A California-based company called Profusa has developed a biosensor smaller than a grain of rice that can perform such functions, measuring levels of various substances in the body. The information is then passed along via an optical scanner held to the skin.

“I think our sensors will revolutionize medicine,” declares Natalie Wisniewski, Profusa’s co-founder and chief technical officer. “They produce a continuous stream of data that gives us insight into the biochemical fluctuations that reflect our health.”

The technology, which was presented at an annual meeting of the American Chemical Society on March 19, gives promise to a brave new world of digital medicine. For instance:

• Diabetics can use it to receive instant and painless blood sugar readings, eliminating the need for needle sticks and making life easier for diabetics.
• Athletes will be able to monitor oxygen levels to optimize their workouts.
• In the arena of battlefield medicine, the biosensors could help medics determine which wounded military personnel to treat first.

And that’s just scratching the surface of the biosensors’ potential.

One version of the biosensor has already been approved in Europe. Called the Lumee Oxygen Platform, it measures tissue oxygen levels in damaged areas due to peripheral artery disease, chronic wounds or reconstructive surgery. Continuous monitoring of oxygen levels in the affected tissue can help manage the type of blood flow problems that can sometimes result in amputation.

Profusa’s scientists are working on a host of other applications for diabetes and other conditions while seeking approval from the U.S. Food and Drug Administration for their devices.

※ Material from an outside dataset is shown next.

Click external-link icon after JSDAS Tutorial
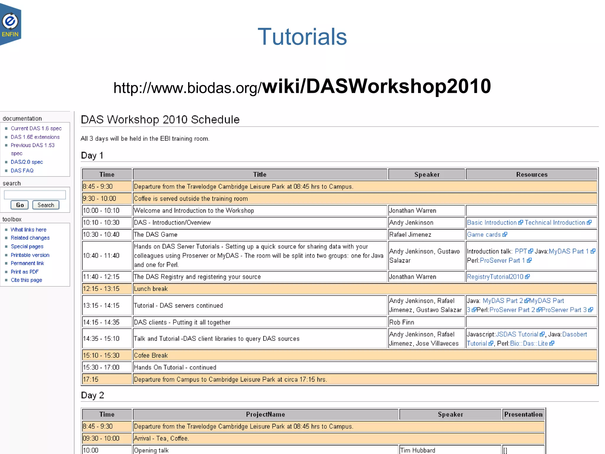 click(542, 334)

“Having a simple, real-time way to measure glucose is very powerful information in helping people manage their diabetes,” Wisniewski tells Newsmax Health. “But for other kinds of chronic diseases, the science is not there yet because we’ve never had this tool. Much more research is needed to take the amount of data we’re going to be able to produce and extract meaningful conclusions from it.”

One thing that sets Profusa’s products apart from other implantable sensors is that they become integrated with tissue and thus fly under the radar of the foreign-body reaction, which tries to kill, purge or isolate any foreign material.

“The core technological difference is that our sensors are very soft and tissue-like, whereas most conventional sensors are hard metal or plastic that the body reacts strongly against,” explains Wisniewski, who has a doctorate in biomedical engineering. “There are no sensors out there that, through a single little injection, can last for years.”

Profusa’s biosensors are made from a hydrogel polymer similar to the material used in soft contact lenses. Implanted through a syringe, they are structured like scaffolding, which encourages body tissue to grow right through them. Meanwhile, that scaffolding is infused with dye molecules that react to the different substances in blood and tissue, producing a fluorescent glow that is read by a near-infrared light scanner.

No one is sure how long the biosensors will last. Some of those used in a preliminary study started four years ago are still working, according to Wisniewski.

“They won’t last forever because the dye molecules undergo photo-bleaching, which is the same process that will fade the colors of clothes when they are left in the sun,” she explains. “As the dye fades, it emits a weaker optical signal, which eventually becomes too weak to read.”

Right now, each biosensor can measure just one type of substance. But “multiplexes” that can read several are in the works. And Wisniewski is certain that someday in the not-to-distant future, these types of sensors will be able to instantly and continuously measure all vital aspects of body chemistry. Along with helping to manage existing diseases, they could also identify health problems in their earliest, most treatable stages.

“Having a continuous stream of data allows us to first determine our own baseline, and then if something gets out of whack, we can check it out,” says Wisniewski. “Currently, we wait until someone doesn’t feel well and then address the problem. By that time it may be more difficult or impossible to treat whatever condition caused the changes.”